D'ici là, nous aurons déjà pu nous éloigner de beaucoup, peut-être même qu'avec de la chance, ils ne nous retrouveront pas avant la frontière suisse, ce qui nous donnera encore une fois un délai supplémentaire, nous après tout, nous ne demandons rien de plus qu'un peu de temps. Mais avant tout chose, il faut changer de voiture, celle-là est lente et en plus, elle est repérée, avec ça, nous allons être suivies à la trace sans le moindre problème.

— Ils nous ont retrouvés comment ?

— Les caméras bien sûr, sur les routes, c'est impossible de les éviter, surtout pour quitter Milan.

— Et ils sont loin de nous ?

— Pour l'instant oui, mais on se rapproche d'eux, reste à voir si l'on pourra s'en éloigner de nouveau ou si l'on sera suivi directement.

— C'est quoi cette stratégie à la con ?

— On n'est pas dans un film d'action, tout n'est pas aussi simple. Dans la vraie vie, les flics aussi sont malins en plus d'être préparés, alors ce n'est pas aussi simple de les semer, surtout que je ne veux tuer personne.

— Depuis quand tu ne veux tuer personne ? s'étonne-t-il en ne comprenant vraiment pas comment c'est possible que je pense comme ça.

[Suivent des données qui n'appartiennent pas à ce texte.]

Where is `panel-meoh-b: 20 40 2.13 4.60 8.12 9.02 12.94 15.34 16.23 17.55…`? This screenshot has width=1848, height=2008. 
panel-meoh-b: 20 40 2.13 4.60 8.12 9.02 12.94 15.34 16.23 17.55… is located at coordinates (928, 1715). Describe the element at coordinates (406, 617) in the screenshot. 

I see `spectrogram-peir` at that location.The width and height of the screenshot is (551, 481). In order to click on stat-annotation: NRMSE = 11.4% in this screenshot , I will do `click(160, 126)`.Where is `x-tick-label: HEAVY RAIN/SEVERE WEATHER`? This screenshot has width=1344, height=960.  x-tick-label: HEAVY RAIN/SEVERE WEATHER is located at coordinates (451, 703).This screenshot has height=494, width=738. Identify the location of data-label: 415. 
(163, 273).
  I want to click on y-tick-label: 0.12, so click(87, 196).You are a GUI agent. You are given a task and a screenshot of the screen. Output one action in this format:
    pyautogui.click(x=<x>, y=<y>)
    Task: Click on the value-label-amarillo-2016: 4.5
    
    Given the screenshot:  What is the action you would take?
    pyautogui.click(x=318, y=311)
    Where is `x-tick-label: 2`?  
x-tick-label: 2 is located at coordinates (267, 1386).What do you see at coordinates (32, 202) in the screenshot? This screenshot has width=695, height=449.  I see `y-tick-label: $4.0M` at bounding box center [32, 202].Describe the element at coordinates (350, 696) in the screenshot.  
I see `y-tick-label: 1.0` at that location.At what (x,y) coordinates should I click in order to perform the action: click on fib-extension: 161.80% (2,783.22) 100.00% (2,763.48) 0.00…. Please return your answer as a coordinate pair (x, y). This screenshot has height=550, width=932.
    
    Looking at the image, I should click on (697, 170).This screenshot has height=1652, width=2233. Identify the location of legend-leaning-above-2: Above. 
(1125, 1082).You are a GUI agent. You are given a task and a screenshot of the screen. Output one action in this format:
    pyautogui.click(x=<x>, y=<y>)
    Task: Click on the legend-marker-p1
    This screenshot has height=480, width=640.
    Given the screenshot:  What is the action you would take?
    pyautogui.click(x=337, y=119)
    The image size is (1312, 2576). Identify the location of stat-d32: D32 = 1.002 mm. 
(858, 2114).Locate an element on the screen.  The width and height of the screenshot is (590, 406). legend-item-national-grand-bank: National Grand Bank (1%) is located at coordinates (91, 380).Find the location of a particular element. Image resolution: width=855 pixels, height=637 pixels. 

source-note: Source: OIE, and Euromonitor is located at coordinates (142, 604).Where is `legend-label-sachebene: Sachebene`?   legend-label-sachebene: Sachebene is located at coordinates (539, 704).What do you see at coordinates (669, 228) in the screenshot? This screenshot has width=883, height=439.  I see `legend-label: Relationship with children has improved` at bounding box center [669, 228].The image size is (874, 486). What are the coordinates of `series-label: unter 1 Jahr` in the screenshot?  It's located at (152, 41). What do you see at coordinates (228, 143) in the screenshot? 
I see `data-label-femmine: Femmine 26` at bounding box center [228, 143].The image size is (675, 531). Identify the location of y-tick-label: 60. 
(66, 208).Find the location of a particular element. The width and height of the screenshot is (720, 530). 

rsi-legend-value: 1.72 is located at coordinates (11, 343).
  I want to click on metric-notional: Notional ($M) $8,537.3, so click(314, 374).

C'est moi ou il s'est fait à l'idée que je suis super dangereuse justement au moment où je le suis de moins en moins ? Et malheureusement, moi non plus je ne comprends pas quand j'ai commencé à penser comme ça, en tout cas, c'est vraiment handicapant d'être ainsi. Ce serait beaucoup plus simple de faire exploser les voitures de flics et ça nous ferait gagner un temps monstrueux par certain côté. Mais je ne sais pas pourquoi, mon éthique m'en empêche. Je regrette presque le temps où je n'avais pas le moindre problème avec le fait de regarder l'humanité mourir.

— Je n'en sais rien, maintenant, laisse-moi me concentrer, je ne veux négliger aucun détail.

Je le sens bien mourir d'envie de me poser des questions, mais il se retient, il doit commencer à s'être habitué à moi au fil du temps, c'est d'autant mieux honnêtement.

En soi, je n'ai pas vraiment besoin de silence pour me concentrer, je peux même parler en me concentrant, mais là, j'ai vraiment envie qu'il n'y ait pas de bruit pendant quelques secondes, la situation est déjà assez stressante comme ça. Et je ne veux surtout pas subir un interrogatoire au passage, je me sens déjà bien assez bête comme ça avec mes nouveaux principes foireux. Je ne suis même pas sûre de pouvoir réellement les attribuer à mes bugs, j'ai presque l'impression que je commence à développer ma propre personnalité, c'est assez perturbant de se dire ça, surtout en tant que robot, mais je me sens vraiment changer.

Je profite du silence pour écouter le signal radio de la police, j'y étais déjà connectée, mais maintenant, j'y prête une attention toute particulière, notre fuite déprend de ça, c'est non négligeable. Un instant, j'hésite à transférer le signal sur la radio de la voiture, après tout, Elijah aussi a le droit d'être au courant, mais je n'ai pas envie de laisser une trace de ma connexion et je perdrai trop de temps à réinitialiser le système en partant.

Surtout que ce serait suspect et que je ne suis pas certaine de la fiabilité de la réinitialisation que propose le véhicule, ce serait trop bête de créer une si belle trace de mon passage pour si peu. Sans compter que si je réfléchis plus de deux secondes, je peux réagir qu'Elijah ne parle pas italien... Et à ma connaissance, il n'a pas de dictionnaire multilingue intégré, alors même si je lui faisais écouter les conversations de polices, il n'y comprendrait strictement rien.

Je finis par enfin atteindre la nationale et il n'y a pas la moindre trace de voiture de police, ils ne pourront donc pas nous voir partir sauf en regardant les vidéos de surveillance. Et quand je passe le premier virage, ils n'ont toujours pas atteint la même ligne droite que nous, ils ne pourront même pas nous voir de loin et avoir des soupçons. Je continue donc de rouler, veillant par contre à rester dans les limitations de vitesse, ce n'est pas le moment de se faire flasher en pleine fuite dans une voiture volée, avec une preuve pareille, je ne leur laisserais même pas le temps de se rendre compte que nous ne nous trouvons nulle part sur la route de campagne et ses alentours.